Last year I ran a story on a machine that can produce water out of thin air. I remember several people on the blog (logically, I might add) questioned it was real. Well, here’s more info. Apparently, it is.

Amazing. A gizmo which sucks the air in, then sucks the water out of the air, and then spews out clean fresh water. 500 Gallons of it – a day. Every off-grid home should have one. Only problem is it’ll set you back a cool $500,000 . FEMA have already bought two, and the US Army is said to be on the verge of buying many, because getting our boys pure water is one of the key logistics requirements of any operational planning.

The box o’ tricks is from Aqua Sciences Inc, and the company says the high cost is justified because in the end it “only costs you $0.25 per gallon.” For those of us without an entire battalion at our command, however the price is still a little steep. The makers are working on a consumer model, but it won’t be out any time soon.

Its precise workings aren’t public, but they use a chemical process similar to the one that causes salt to absorb moisture from the air (and clump up your saltshaker). The water-harvesting technology was originally the brainchild of the Pentagon’s Defense Advanced Research Projects Agency (DARPA), which sought ways to ensure sustainable water supplies for U.S. combat troops deployed in arid regions like Iraq.

Posted by James Hudnall on 01/15 at 05:29 PM
 
  1. That’s amazing. I’m still trying to figure out how you can pull 500 gallons of water out of the air without affecting the local humidity, as they claim.

    Posted by Paul T  on  01/15  at  06:32 PM
  2. Well, the atmosphere is full of two things besides water vapor. Hydrogen and oxygen, the two atoms that create water when combined.
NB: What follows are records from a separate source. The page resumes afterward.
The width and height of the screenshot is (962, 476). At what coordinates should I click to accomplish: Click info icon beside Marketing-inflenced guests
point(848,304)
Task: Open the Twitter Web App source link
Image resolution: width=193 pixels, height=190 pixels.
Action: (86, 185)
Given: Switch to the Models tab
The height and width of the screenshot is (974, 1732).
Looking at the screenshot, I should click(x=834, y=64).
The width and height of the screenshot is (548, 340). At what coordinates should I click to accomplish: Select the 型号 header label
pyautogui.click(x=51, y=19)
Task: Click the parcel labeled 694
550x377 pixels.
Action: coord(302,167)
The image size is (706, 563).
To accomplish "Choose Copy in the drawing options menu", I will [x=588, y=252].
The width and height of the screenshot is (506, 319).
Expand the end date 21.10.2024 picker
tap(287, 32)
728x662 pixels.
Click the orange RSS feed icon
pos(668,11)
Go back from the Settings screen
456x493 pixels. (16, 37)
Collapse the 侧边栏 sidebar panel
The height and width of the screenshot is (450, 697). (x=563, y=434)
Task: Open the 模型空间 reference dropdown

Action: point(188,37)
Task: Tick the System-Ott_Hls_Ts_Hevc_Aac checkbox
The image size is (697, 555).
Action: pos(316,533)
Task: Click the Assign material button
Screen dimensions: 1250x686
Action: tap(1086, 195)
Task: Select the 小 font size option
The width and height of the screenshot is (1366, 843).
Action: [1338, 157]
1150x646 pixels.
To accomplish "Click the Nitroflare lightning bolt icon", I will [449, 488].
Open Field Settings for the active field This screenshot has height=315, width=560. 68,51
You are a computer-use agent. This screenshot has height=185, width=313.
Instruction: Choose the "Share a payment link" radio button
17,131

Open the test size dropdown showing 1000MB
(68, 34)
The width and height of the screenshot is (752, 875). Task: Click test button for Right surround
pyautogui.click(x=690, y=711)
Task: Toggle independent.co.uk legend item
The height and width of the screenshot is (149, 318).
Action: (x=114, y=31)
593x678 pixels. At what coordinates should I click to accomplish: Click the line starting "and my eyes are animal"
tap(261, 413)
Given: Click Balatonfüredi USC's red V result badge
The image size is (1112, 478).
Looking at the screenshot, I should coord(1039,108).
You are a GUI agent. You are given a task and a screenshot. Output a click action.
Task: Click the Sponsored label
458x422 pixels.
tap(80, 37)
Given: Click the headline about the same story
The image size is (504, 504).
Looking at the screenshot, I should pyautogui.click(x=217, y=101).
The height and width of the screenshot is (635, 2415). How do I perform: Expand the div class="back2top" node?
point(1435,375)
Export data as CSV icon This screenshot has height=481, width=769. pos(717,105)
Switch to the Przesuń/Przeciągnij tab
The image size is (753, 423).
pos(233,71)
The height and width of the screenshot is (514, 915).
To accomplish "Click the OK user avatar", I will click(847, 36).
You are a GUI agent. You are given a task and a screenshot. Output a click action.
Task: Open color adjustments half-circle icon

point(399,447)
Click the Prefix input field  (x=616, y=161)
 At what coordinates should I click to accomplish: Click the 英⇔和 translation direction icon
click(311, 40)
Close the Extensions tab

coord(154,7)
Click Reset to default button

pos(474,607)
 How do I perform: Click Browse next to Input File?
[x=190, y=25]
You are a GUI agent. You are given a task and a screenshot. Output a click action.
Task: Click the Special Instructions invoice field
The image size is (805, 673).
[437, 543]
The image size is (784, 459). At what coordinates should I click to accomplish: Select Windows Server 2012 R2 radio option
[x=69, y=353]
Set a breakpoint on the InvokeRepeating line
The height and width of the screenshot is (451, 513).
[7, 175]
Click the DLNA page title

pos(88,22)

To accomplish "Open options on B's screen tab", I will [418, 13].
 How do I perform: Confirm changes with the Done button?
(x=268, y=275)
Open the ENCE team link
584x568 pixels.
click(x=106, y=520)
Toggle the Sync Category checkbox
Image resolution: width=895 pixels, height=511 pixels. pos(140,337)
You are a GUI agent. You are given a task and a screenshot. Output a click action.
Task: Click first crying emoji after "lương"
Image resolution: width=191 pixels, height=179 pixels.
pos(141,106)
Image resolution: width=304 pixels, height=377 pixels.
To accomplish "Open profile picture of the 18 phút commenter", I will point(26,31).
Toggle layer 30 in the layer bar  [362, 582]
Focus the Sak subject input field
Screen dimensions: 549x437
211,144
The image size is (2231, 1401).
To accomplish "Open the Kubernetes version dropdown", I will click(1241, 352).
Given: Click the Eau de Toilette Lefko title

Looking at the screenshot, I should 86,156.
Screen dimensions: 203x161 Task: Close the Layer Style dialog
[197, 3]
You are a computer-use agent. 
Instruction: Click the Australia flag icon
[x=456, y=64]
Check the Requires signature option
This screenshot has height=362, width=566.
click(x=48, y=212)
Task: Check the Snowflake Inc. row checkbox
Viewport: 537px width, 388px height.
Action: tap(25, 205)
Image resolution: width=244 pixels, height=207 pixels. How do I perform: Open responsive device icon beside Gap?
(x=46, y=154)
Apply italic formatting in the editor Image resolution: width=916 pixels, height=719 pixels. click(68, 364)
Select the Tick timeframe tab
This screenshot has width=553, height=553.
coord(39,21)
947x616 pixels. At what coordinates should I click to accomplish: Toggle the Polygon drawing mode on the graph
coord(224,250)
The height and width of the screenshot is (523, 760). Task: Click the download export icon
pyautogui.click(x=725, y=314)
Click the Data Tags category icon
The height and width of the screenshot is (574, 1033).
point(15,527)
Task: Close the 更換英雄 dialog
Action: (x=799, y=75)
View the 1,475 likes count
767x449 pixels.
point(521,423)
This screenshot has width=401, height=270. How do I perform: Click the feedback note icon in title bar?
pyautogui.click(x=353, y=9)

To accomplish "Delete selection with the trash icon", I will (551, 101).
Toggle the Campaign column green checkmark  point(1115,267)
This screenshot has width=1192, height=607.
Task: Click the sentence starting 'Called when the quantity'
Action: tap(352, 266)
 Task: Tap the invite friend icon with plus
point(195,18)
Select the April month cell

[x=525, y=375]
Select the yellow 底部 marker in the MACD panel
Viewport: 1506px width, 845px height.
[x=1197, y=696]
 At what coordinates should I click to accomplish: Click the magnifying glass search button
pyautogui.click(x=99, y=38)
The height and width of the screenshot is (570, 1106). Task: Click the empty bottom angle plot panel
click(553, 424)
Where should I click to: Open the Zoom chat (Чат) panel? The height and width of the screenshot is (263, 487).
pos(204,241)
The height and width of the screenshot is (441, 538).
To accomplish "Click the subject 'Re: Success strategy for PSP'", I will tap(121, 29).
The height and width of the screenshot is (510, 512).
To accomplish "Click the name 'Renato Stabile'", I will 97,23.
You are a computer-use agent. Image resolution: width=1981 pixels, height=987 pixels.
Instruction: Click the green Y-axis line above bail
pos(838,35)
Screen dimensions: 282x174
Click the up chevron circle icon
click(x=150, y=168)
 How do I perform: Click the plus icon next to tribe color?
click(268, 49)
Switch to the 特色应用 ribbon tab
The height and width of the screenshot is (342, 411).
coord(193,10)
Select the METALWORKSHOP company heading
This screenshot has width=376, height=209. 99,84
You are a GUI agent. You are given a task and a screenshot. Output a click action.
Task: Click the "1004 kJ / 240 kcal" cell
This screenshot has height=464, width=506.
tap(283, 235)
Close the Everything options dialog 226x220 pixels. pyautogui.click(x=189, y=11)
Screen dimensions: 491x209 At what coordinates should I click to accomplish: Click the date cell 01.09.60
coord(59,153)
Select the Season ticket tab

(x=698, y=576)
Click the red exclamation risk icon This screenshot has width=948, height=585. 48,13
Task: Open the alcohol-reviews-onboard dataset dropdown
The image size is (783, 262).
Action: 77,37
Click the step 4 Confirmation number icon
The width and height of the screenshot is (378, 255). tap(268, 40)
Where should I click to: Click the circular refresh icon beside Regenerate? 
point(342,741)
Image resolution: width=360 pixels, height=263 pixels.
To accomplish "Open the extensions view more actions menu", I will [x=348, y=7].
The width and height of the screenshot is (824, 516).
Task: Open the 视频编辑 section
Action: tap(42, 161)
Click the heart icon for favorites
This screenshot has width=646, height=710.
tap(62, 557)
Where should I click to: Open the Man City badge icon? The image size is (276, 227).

Maybe they have found a reverse osmosis method.

    Posted by James Hudnall  on  01/15  at  07:51 PM
  3. The atmosphere is mostly nitrogen and oxygen, with water vapor anywhere from 1 to 4%. Free hydrogen levels are actually pretty low: http://www.physicalgeography.net/fundamentals/7a.html.
    I think you’re right about the reverse osmosis process, they must find some way to pump hydrogen into the mix and fuse it with the ambient oxygen to create water.